● Records from a dataset
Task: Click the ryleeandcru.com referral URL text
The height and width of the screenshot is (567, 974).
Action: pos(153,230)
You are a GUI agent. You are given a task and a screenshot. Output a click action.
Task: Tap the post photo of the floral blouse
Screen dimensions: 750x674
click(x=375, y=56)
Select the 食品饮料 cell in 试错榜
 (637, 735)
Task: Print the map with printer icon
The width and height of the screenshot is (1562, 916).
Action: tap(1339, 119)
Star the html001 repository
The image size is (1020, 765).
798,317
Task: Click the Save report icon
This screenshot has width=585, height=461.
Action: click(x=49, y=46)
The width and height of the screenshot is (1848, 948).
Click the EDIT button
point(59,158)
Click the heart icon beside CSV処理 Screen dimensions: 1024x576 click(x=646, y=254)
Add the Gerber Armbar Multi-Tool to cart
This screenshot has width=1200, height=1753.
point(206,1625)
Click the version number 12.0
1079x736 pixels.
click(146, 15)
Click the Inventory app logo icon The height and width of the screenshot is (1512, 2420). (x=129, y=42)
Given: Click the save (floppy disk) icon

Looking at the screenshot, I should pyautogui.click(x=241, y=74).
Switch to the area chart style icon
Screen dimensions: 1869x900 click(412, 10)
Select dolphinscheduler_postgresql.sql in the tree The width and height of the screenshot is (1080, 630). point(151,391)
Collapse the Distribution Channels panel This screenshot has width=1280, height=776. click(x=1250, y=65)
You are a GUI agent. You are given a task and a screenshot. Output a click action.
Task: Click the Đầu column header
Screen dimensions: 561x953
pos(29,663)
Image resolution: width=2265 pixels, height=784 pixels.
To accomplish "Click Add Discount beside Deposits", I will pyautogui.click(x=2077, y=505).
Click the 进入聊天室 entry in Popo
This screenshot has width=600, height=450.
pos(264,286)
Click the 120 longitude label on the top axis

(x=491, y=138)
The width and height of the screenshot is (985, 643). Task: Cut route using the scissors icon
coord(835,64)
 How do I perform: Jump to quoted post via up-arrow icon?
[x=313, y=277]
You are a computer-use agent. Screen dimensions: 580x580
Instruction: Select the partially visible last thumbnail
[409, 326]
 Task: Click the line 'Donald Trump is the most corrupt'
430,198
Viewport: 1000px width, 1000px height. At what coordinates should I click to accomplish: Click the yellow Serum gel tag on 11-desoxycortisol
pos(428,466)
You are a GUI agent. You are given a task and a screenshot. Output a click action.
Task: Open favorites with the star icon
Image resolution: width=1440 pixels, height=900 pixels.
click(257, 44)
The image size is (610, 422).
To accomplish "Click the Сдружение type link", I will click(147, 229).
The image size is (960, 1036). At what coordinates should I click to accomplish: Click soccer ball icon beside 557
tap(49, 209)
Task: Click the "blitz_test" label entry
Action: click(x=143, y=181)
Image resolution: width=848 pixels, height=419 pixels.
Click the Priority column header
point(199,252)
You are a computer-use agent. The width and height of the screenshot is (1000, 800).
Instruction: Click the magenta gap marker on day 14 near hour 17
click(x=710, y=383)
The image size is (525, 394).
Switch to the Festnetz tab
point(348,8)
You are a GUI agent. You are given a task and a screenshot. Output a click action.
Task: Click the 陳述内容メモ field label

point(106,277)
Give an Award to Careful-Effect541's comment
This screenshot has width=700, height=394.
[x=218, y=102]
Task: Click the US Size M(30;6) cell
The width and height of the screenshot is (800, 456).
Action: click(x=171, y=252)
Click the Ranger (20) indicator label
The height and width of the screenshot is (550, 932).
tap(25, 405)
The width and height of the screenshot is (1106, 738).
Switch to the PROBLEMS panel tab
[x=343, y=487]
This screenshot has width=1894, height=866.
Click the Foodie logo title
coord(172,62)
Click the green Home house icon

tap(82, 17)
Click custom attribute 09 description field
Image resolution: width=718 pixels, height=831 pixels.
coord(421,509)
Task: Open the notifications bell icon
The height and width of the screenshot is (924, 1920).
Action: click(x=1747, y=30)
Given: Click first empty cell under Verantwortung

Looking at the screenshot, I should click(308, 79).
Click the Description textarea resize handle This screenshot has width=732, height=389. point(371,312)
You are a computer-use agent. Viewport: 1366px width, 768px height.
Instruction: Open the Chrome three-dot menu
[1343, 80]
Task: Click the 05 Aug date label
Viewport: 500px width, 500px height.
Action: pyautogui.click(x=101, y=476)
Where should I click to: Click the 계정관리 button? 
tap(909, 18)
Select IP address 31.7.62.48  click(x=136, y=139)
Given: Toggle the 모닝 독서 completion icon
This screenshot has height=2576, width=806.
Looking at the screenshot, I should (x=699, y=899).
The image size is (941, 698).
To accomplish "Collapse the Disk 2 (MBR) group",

● Task statement
Copy down the complete data exactly as supplied.

● Finished exercise
Task: Click the ryleeandcru.com referral URL text
The height and width of the screenshot is (567, 974).
Action: pos(153,230)
You are a GUI agent. You are given a task and a screenshot. Output a click action.
Task: Tap the post photo of the floral blouse
Screen dimensions: 750x674
click(x=375, y=56)
Select the 食品饮料 cell in 试错榜
 (637, 735)
Task: Print the map with printer icon
The width and height of the screenshot is (1562, 916).
Action: tap(1339, 119)
Star the html001 repository
The image size is (1020, 765).
798,317
Task: Click the Save report icon
This screenshot has width=585, height=461.
Action: click(x=49, y=46)
The width and height of the screenshot is (1848, 948).
Click the EDIT button
point(59,158)
Click the heart icon beside CSV処理 Screen dimensions: 1024x576 click(x=646, y=254)
Add the Gerber Armbar Multi-Tool to cart
This screenshot has width=1200, height=1753.
point(206,1625)
Click the version number 12.0
1079x736 pixels.
click(146, 15)
Click the Inventory app logo icon The height and width of the screenshot is (1512, 2420). (x=129, y=42)
Given: Click the save (floppy disk) icon

Looking at the screenshot, I should pyautogui.click(x=241, y=74).
Switch to the area chart style icon
Screen dimensions: 1869x900 click(412, 10)
Select dolphinscheduler_postgresql.sql in the tree The width and height of the screenshot is (1080, 630). point(151,391)
Collapse the Distribution Channels panel This screenshot has width=1280, height=776. click(x=1250, y=65)
You are a GUI agent. You are given a task and a screenshot. Output a click action.
Task: Click the Đầu column header
Screen dimensions: 561x953
pos(29,663)
Image resolution: width=2265 pixels, height=784 pixels.
To accomplish "Click Add Discount beside Deposits", I will pyautogui.click(x=2077, y=505).
Click the 进入聊天室 entry in Popo
This screenshot has width=600, height=450.
pos(264,286)
Click the 120 longitude label on the top axis

(x=491, y=138)
The width and height of the screenshot is (985, 643). Task: Cut route using the scissors icon
coord(835,64)
 How do I perform: Jump to quoted post via up-arrow icon?
[x=313, y=277]
You are a computer-use agent. Screen dimensions: 580x580
Instruction: Select the partially visible last thumbnail
[409, 326]
 Task: Click the line 'Donald Trump is the most corrupt'
430,198
Viewport: 1000px width, 1000px height. At what coordinates should I click to accomplish: Click the yellow Serum gel tag on 11-desoxycortisol
pos(428,466)
You are a GUI agent. You are given a task and a screenshot. Output a click action.
Task: Open favorites with the star icon
Image resolution: width=1440 pixels, height=900 pixels.
click(257, 44)
The image size is (610, 422).
To accomplish "Click the Сдружение type link", I will click(147, 229).
The image size is (960, 1036). At what coordinates should I click to accomplish: Click soccer ball icon beside 557
tap(49, 209)
Task: Click the "blitz_test" label entry
Action: click(x=143, y=181)
Image resolution: width=848 pixels, height=419 pixels.
Click the Priority column header
point(199,252)
You are a computer-use agent. The width and height of the screenshot is (1000, 800).
Instruction: Click the magenta gap marker on day 14 near hour 17
click(x=710, y=383)
The image size is (525, 394).
Switch to the Festnetz tab
point(348,8)
You are a GUI agent. You are given a task and a screenshot. Output a click action.
Task: Click the 陳述内容メモ field label

point(106,277)
Give an Award to Careful-Effect541's comment
This screenshot has width=700, height=394.
[x=218, y=102]
Task: Click the US Size M(30;6) cell
The width and height of the screenshot is (800, 456).
Action: click(x=171, y=252)
Click the Ranger (20) indicator label
The height and width of the screenshot is (550, 932).
tap(25, 405)
The width and height of the screenshot is (1106, 738).
Switch to the PROBLEMS panel tab
[x=343, y=487]
This screenshot has width=1894, height=866.
Click the Foodie logo title
coord(172,62)
Click the green Home house icon

tap(82, 17)
Click custom attribute 09 description field
Image resolution: width=718 pixels, height=831 pixels.
coord(421,509)
Task: Open the notifications bell icon
The height and width of the screenshot is (924, 1920).
Action: click(x=1747, y=30)
Given: Click first empty cell under Verantwortung

Looking at the screenshot, I should click(308, 79).
Click the Description textarea resize handle This screenshot has width=732, height=389. point(371,312)
You are a computer-use agent. Viewport: 1366px width, 768px height.
Instruction: Open the Chrome three-dot menu
[1343, 80]
Task: Click the 05 Aug date label
Viewport: 500px width, 500px height.
Action: pyautogui.click(x=101, y=476)
Where should I click to: Click the 계정관리 button? 
tap(909, 18)
Select IP address 31.7.62.48  click(x=136, y=139)
Given: Toggle the 모닝 독서 completion icon
This screenshot has height=2576, width=806.
Looking at the screenshot, I should (x=699, y=899).
The image size is (941, 698).
To accomplish "Collapse the Disk 2 (MBR) group",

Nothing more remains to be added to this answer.